TopicGPT: A Prompt-based Topic Modeling Framework
Chau Minh Pham, Alexander Hoyle, Simeng Sun, Philip Resnik, Mohit Iyyer
TL;DR
TopicGPT introduces a prompt-driven framework that leverages large language models to generate and assign topics from text corpora, producing human-friendly topics with labels, descriptions, and grounded quotes. By combining iterative topic generation with refinement and a self-correcting assignment module, TopicGPT achieves higher alignment with ground-truth topics than traditional baselines like LDA, BERTopic, and SeededLDA across Wiki and Bills datasets. The approach emphasizes interpretability, adaptability, and verifiability, enabling multi-label document-topic associations and reducing misaligned topics through refinement. Robust across prompts and samples, the method offers a practical, human-centered alternative for automated content analysis, while acknowledging current limitations around closed-source model dependence, cost, context limits, and multilinguality.
Abstract
Topic modeling is a well-established technique for exploring text corpora. Conventional topic models (e.g., LDA) represent topics as bags of words that often require "reading the tea leaves" to interpret; additionally, they offer users minimal control over the formatting and specificity of resulting topics.
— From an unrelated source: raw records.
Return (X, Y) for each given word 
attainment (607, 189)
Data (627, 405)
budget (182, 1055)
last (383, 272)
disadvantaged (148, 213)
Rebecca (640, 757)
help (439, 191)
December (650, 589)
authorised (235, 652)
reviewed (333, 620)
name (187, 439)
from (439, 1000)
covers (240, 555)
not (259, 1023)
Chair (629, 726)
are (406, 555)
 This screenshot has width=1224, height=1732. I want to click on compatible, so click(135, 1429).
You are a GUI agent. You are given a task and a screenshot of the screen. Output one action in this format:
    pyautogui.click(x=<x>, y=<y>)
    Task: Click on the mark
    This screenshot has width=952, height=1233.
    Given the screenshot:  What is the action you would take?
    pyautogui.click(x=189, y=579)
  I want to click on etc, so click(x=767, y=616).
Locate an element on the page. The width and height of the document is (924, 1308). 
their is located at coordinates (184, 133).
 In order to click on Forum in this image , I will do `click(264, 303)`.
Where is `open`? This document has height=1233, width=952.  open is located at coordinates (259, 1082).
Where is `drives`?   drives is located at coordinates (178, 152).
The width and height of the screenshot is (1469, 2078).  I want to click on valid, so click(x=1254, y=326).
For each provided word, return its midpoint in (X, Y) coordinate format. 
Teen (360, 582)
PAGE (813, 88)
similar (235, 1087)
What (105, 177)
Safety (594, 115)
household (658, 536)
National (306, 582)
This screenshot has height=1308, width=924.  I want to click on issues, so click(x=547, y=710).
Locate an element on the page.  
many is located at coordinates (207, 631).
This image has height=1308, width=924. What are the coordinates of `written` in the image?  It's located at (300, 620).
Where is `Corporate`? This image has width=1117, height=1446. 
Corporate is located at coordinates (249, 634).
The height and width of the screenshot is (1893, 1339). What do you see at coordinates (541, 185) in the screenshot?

To tackle these issues, we introduce TopicGPT, a prompt-based framework that uses large language models (LLMs) to uncover latent topics in a text collection. TopicGPT produces topics that align better with human categorizations compared to competing methods: it achieves a harmonic mean purity of 0.74 against human-annotated Wikipedia topics compared to 0.64 for the strongest baseline. Its topics are also interpretable, dispensing with ambiguous bags of words in favor of topics with natural language labels and associated free-form descriptions. Moreover, the framework is highly adaptable, allowing users to specify constraints and modify topics without the need for model retraining. By streamlining access to high-quality and interpretable topics, TopicGPT represents a compelling, human-centered approach to topic modeling.